Editors' ChoiceGlobal Health

Transmission Favors HIV’s Ancestors

See allHide authors and affiliations

Science Translational Medicine  17 Oct 2012:
Vol. 4, Issue 156, pp. 156ec187
DOI: 10.1126/scitranslmed.3005117

HIV is a master at evading the human immune system. Every day, every single base-pair changes, making the virus virtually unrecognizable. This massive diversity in HIV strains makes vaccine development challenging because the optimal target is ever-changing. HIV vaccine design has focused on conserved regions of the virus, but these are usually tucked away inside the virus, protecting them from immune cells. In a recent paper, Redd and colleagues demonstrated that previously transmitted HIV strains are preferentially selected during heterosexual transmission, opening the door to new avenues of vaccine design.

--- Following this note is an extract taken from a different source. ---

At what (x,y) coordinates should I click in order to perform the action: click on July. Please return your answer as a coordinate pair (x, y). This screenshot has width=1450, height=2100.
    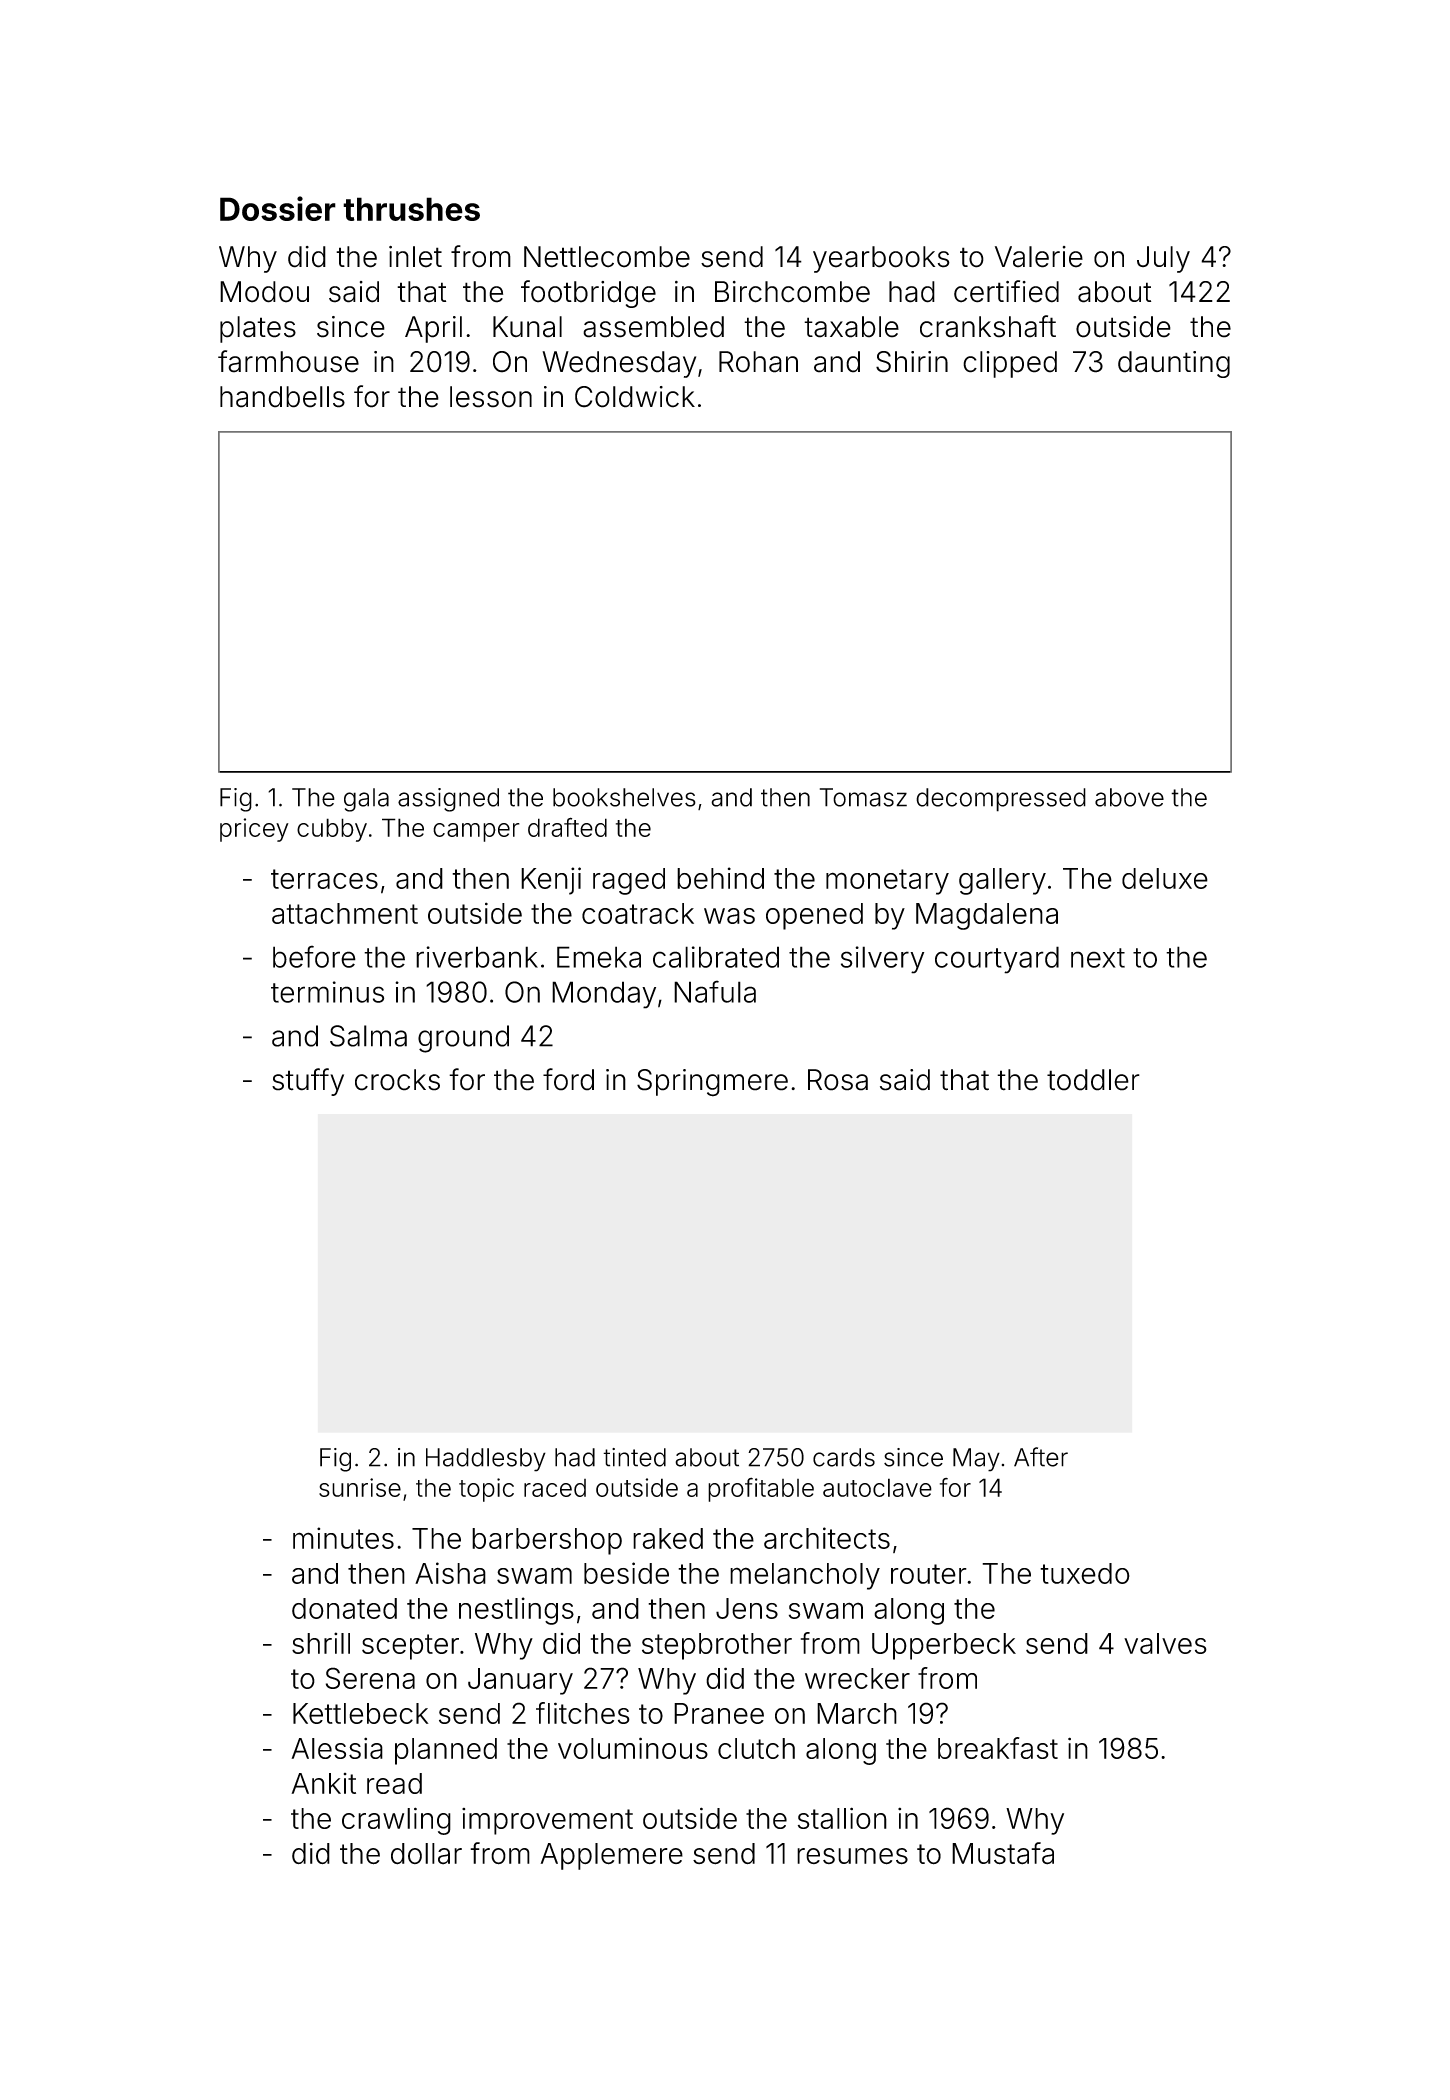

In a study among couples followed in the Rakai Community Cohort Study in Uganda between 1994 and 2002, interhost and intrahost HIV diversity was analyzed by using HIV sequencing. The authors were able to compare the diversity within an individual over time and identify the strain with which his or her partner was infected. The diversity was greater intrahost than interhost. Further, for the majority of couples, the newly infected partner’s HIV strain was more closely related to HIV found earlier in the infectious partner as compared with those strains circulating at the time of infection. The authors’ findings suggest that, at a population level, ancestral strains of HIV are preferentially transmitted compared with contemporary circulating strains.

This work by Redd et al. has important implications for HIV prevention, specifically HIV vaccine development. Once it is confirmed that ancestral strains are preferentially transmitted, further studies can identify molecular determinants for HIV transmission, and vaccine development can focus on a narrower range of targets.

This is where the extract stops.